Apoptosis is an essentially normal physiological process that removes now redundant, cells, particularly during embryonic development and early growth. In adult animals the process removes cells that are irreparable. The apoptotic process is also involved in many major diseases such as cancer, where transformed tumour cells have their apoptotic process disabled, permitting cell cycling to continue unchecked. In contrast some forms of senile dementia may result from excessive apoptotic induction of neural cells.
The apoptotic process in mammalian cells is a rapid event (2‐4 hours). Within this short time span an apparently viable cell can be quietly dismantled, to disappear leaving no visible trace of its former existence.
How is apoptosis detected or measured?
An apoptosis cascade of activators, effectors and regulators has been identified. This in turn led to a range of apoptosis assays being devised to detect and monitor these events. Some laboratories will employ two distinct assays, one selected to detect early (initiation) apoptotic events, while a second assay will target a later (execution) event. Apoptosis assays, based on methodology, can be classified into four major inter‐linked groups:
 DNA fragmentation (electrophoresis and nick end labelling, TUNEL).
 Apoptotic proteases (fluorescently labelled antibodies to the caspases).
 Flow cytometric analysis (FACS, incorporating other group assays).
Biocolor’s APOPercentage assay is based on the latter. Further information can be found under the ‘Mode of Action’ Tab.
How does APOPercentage detect apoptosis?
The mammalian cell membrane has been described as a semi‐fluid mosaic structure, composed of phospholipids with a diverse group of inserted proteins and some cholesterol. The phospholipids are the major components of the membrane and are arranged in the form of a ‘bi‐layer’; which is asymmetric in composition, structure, and function.
To ensure normal transmembrane functions the phospholipids must be maintained in an asymmetric composition. The process is regulated by ‘flippases’, which catalyse the active transport of aminophospholipids from the outer to inner monolayer. However, in cells undergoing apoptosis, flippase is overwhelmed by the action of another enzyme, termed ‘floppase’ or ‘scramblase’. The net effect is a scrambling of the phospholipid distribution between the inner and outer monolayers.
The APOPercentage assay utilises an intense, pink-coloured dye reagent which is taken up during in-vitro culture by apoptosis-committed cells. This uptake occurs at the stage of Phosphatidylserine transmembrane movement, as produced by the flipflop mechanism. Dye uptake continues until blebbing occurs. No further dye can then enter the now defunct cell and the dye that has accumulated within the cell is not released (unlike necrotic cells which release dye).
Since the dye reagent is excluded or not retained by healthy or necrotic cells it therefore acts as a specific label for apoptotic cells.
How are APOPercentage-labelled cells quantified?

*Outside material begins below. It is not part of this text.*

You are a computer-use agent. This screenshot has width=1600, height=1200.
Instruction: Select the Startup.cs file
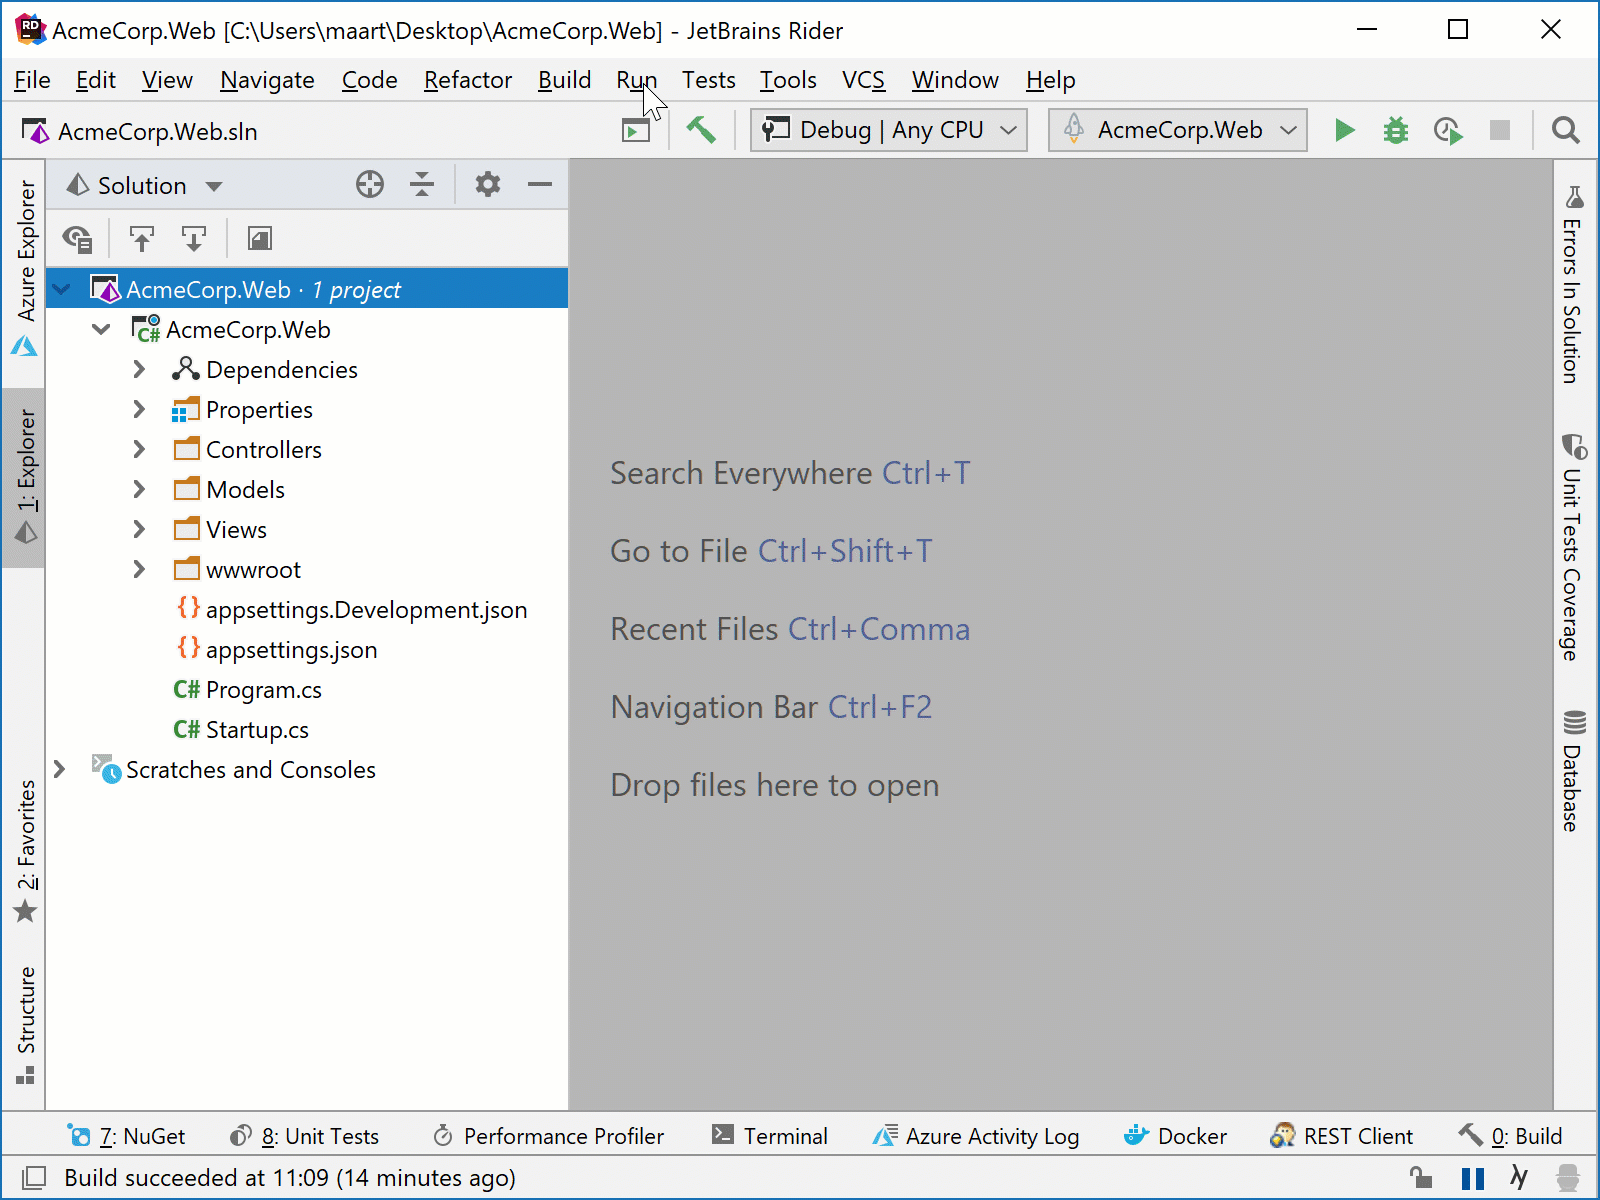click(256, 730)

Labelled apoptosis cells may then by conveniently analysed by the following methods:
Direct Analysis The intense pink colour of the labelled cells can be visually assessed using brightfield microscopy. Apoptosis in substrate-adherent cell populations is therefore readily quantified using image analysis techniques. This technique is the most sensitive with the ability of detecting one single apoptotic cell per well.
Colorimetry protocol Dye that accumulates within apoptotic cells is released into solution via addition of Dye Release Reagent. The concentration of this intracellular dye is then measured at 550nm using a microplate colorimeter/spectrophotometer.
NB: The APOPercentage assay kit does NOT require the use of a Flow Cytometer.
Limit of Detection
A single cell (via image analysis method)
Colorimetric (550nm) or Image Analysis based
Measurements per kit
Sufficient for 4x24 well plates or 6x96 well plates
Adherent mammalian cells (in-vitro)
APOPercentage kit contents:
1. APOPercentage Dye (1x5ml)
2. Dye Release Reagent (1x150ml)
3. Phosphate Buffered Saline (PBS) (1x120ml)
4. 24-well starter plate.
5. Assay kit manual.
The Colorimetric Protocol requires a Microplate Colorimeter / Spectrophotometer.
Additional 96-well plates will be required for use when reading dye absorbance values.
The Direct Detection Protocol Requires an inverted stage microscope with an attached digital camera.